## [WHAT YOU NEED TO DO]
Swap "particular" for "specific" in everything from the row containing "is (1480, 1040)." down to the end of the rows, and write out only that stretch with nothing else altered. Leave the pictures out.

SUPPLIED INFORMATION section start

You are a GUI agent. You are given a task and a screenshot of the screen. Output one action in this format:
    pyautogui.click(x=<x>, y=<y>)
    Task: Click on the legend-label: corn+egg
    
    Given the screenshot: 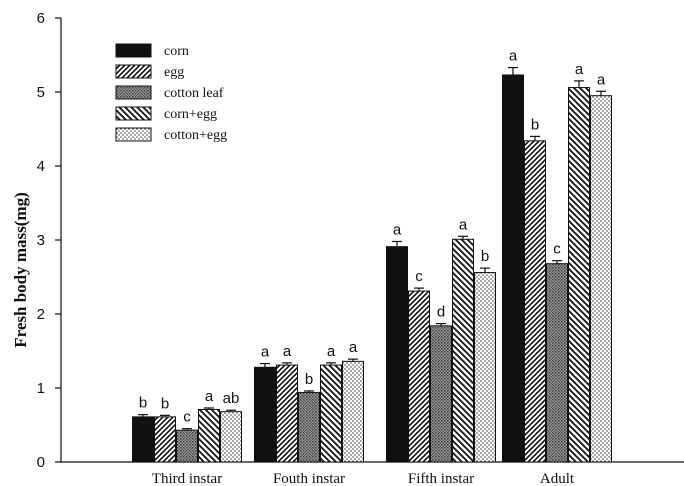 What is the action you would take?
    pyautogui.click(x=190, y=114)
    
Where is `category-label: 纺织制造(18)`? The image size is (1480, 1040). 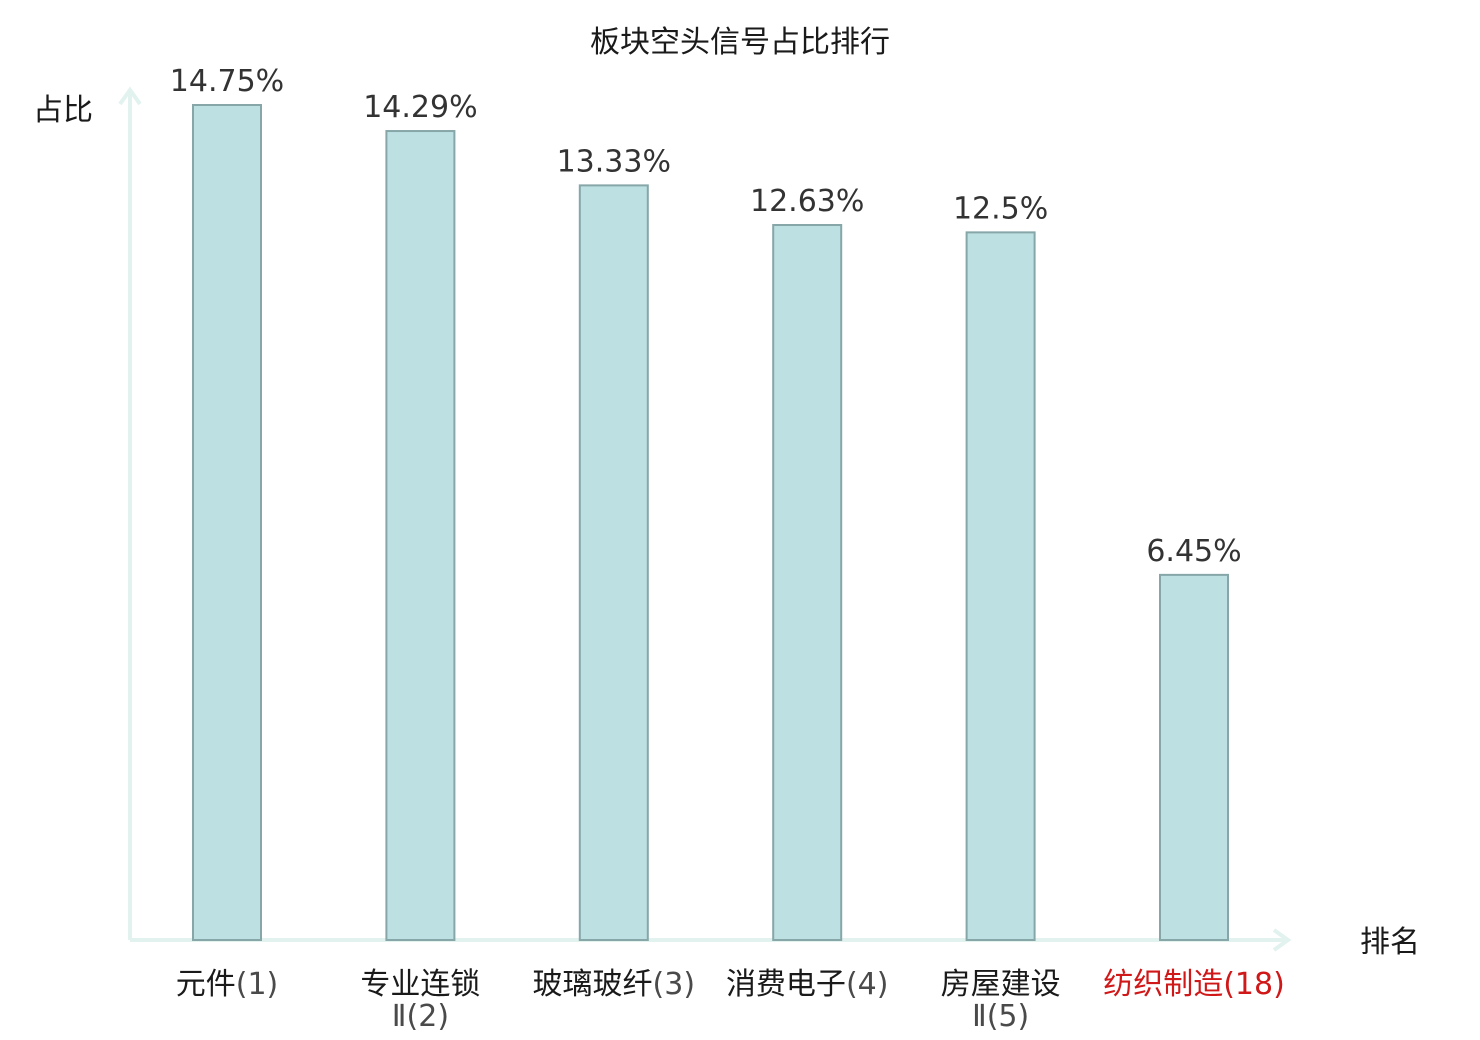
category-label: 纺织制造(18) is located at coordinates (1194, 984).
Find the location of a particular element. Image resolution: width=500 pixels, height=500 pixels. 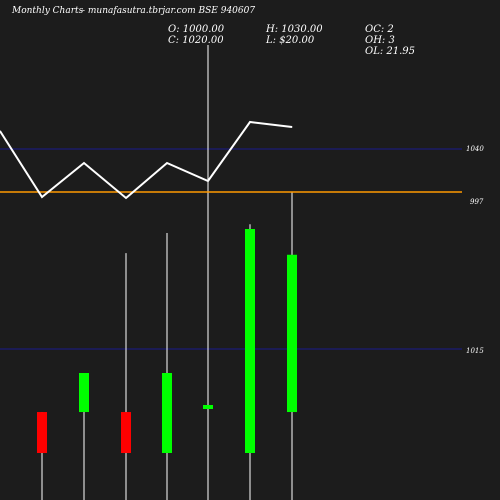

high-value: H: 1030.00 is located at coordinates (294, 30).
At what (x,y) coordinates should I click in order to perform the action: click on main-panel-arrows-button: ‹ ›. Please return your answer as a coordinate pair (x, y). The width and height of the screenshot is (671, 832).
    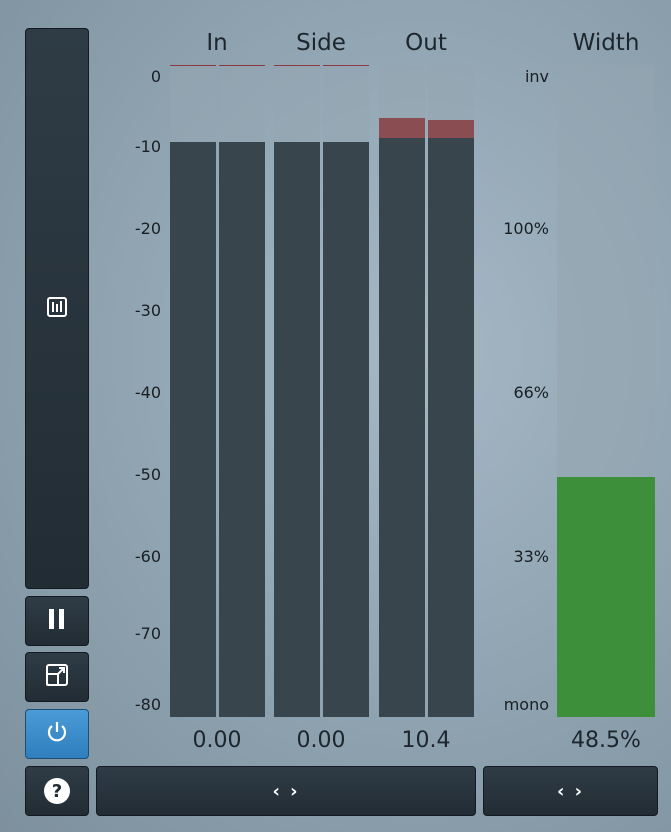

SUPPLIED INFORMATION section end

## [ANSWER FOR THIS EXERCISE]
Where is `category-label: 纺织制造(18)`? The image size is (1480, 1040). 
category-label: 纺织制造(18) is located at coordinates (1194, 984).
Find the location of a specific element. Image resolution: width=500 pixels, height=500 pixels. 

high-value: H: 1030.00 is located at coordinates (294, 30).
At what (x,y) coordinates should I click in order to perform the action: click on main-panel-arrows-button: ‹ ›. Please return your answer as a coordinate pair (x, y). The width and height of the screenshot is (671, 832).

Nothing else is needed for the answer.